THE RECORDS:
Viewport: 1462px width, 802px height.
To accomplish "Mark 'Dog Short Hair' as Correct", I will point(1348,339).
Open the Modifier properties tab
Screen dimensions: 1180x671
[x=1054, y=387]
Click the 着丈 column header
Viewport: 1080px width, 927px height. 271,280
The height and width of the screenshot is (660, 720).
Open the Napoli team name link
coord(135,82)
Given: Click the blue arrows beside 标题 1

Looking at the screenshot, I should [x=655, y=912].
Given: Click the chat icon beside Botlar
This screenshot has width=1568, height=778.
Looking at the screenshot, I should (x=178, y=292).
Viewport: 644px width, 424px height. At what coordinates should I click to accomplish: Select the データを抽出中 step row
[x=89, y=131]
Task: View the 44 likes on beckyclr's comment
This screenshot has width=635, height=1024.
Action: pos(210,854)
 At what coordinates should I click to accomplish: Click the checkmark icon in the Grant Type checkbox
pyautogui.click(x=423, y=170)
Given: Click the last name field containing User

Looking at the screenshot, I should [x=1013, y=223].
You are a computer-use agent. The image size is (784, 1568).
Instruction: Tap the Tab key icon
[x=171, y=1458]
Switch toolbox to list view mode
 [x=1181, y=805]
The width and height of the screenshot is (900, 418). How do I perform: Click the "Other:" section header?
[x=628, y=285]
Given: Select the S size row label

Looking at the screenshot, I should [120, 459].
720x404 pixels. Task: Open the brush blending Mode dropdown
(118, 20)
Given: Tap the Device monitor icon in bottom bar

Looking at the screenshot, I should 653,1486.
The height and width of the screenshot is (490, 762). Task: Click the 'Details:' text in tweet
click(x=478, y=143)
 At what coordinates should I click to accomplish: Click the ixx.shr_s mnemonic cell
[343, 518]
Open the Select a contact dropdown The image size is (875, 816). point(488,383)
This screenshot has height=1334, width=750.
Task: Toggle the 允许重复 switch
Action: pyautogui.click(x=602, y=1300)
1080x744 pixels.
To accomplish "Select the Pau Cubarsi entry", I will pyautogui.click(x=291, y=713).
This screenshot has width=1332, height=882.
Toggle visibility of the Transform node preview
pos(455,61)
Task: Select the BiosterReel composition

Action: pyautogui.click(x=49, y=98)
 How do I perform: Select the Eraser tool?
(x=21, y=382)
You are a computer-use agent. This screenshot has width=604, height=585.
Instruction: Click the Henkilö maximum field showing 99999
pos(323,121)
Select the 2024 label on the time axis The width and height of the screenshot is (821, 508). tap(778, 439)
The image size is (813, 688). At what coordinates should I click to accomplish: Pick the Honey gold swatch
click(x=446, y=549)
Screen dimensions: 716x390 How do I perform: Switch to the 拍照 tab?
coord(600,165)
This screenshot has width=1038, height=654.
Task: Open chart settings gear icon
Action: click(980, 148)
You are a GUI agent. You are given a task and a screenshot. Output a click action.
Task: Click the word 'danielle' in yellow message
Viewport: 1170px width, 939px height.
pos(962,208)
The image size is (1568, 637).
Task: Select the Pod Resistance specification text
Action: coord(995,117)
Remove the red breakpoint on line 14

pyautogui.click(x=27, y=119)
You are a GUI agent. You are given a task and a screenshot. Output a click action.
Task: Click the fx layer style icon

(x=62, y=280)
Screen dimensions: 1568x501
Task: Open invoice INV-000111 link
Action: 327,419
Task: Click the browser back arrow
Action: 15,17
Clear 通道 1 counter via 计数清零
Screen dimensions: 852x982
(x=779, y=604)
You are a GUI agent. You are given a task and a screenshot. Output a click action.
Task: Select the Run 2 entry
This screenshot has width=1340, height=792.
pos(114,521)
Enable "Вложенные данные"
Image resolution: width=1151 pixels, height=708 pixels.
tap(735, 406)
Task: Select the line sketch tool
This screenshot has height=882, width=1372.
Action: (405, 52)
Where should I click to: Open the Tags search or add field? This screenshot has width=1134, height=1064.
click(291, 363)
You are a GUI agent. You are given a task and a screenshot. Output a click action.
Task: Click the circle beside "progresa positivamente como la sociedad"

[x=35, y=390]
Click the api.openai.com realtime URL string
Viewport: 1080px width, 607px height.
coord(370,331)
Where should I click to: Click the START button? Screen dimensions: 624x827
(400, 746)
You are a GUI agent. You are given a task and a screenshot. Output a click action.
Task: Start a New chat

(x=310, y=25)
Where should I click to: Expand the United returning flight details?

WORK TO COMPLETE:
Go through the material above and output exactly the lines from the one containing "Toggle visibility of" through the one containing "Task: Select the line sketch tool".

EXERCISE RESULT:
Toggle visibility of the Transform node preview
pos(455,61)
Task: Select the BiosterReel composition

Action: pyautogui.click(x=49, y=98)
 How do I perform: Select the Eraser tool?
(x=21, y=382)
You are a computer-use agent. This screenshot has width=604, height=585.
Instruction: Click the Henkilö maximum field showing 99999
pos(323,121)
Select the 2024 label on the time axis The width and height of the screenshot is (821, 508). tap(778, 439)
The image size is (813, 688). At what coordinates should I click to accomplish: Pick the Honey gold swatch
click(x=446, y=549)
Screen dimensions: 716x390 How do I perform: Switch to the 拍照 tab?
coord(600,165)
This screenshot has width=1038, height=654.
Task: Open chart settings gear icon
Action: click(980, 148)
You are a GUI agent. You are given a task and a screenshot. Output a click action.
Task: Click the word 'danielle' in yellow message
Viewport: 1170px width, 939px height.
pos(962,208)
The image size is (1568, 637).
Task: Select the Pod Resistance specification text
Action: coord(995,117)
Remove the red breakpoint on line 14

pyautogui.click(x=27, y=119)
You are a GUI agent. You are given a task and a screenshot. Output a click action.
Task: Click the fx layer style icon

(x=62, y=280)
Screen dimensions: 1568x501
Task: Open invoice INV-000111 link
Action: 327,419
Task: Click the browser back arrow
Action: 15,17
Clear 通道 1 counter via 计数清零
Screen dimensions: 852x982
(x=779, y=604)
You are a GUI agent. You are given a task and a screenshot. Output a click action.
Task: Select the Run 2 entry
This screenshot has width=1340, height=792.
pos(114,521)
Enable "Вложенные данные"
Image resolution: width=1151 pixels, height=708 pixels.
tap(735, 406)
Task: Select the line sketch tool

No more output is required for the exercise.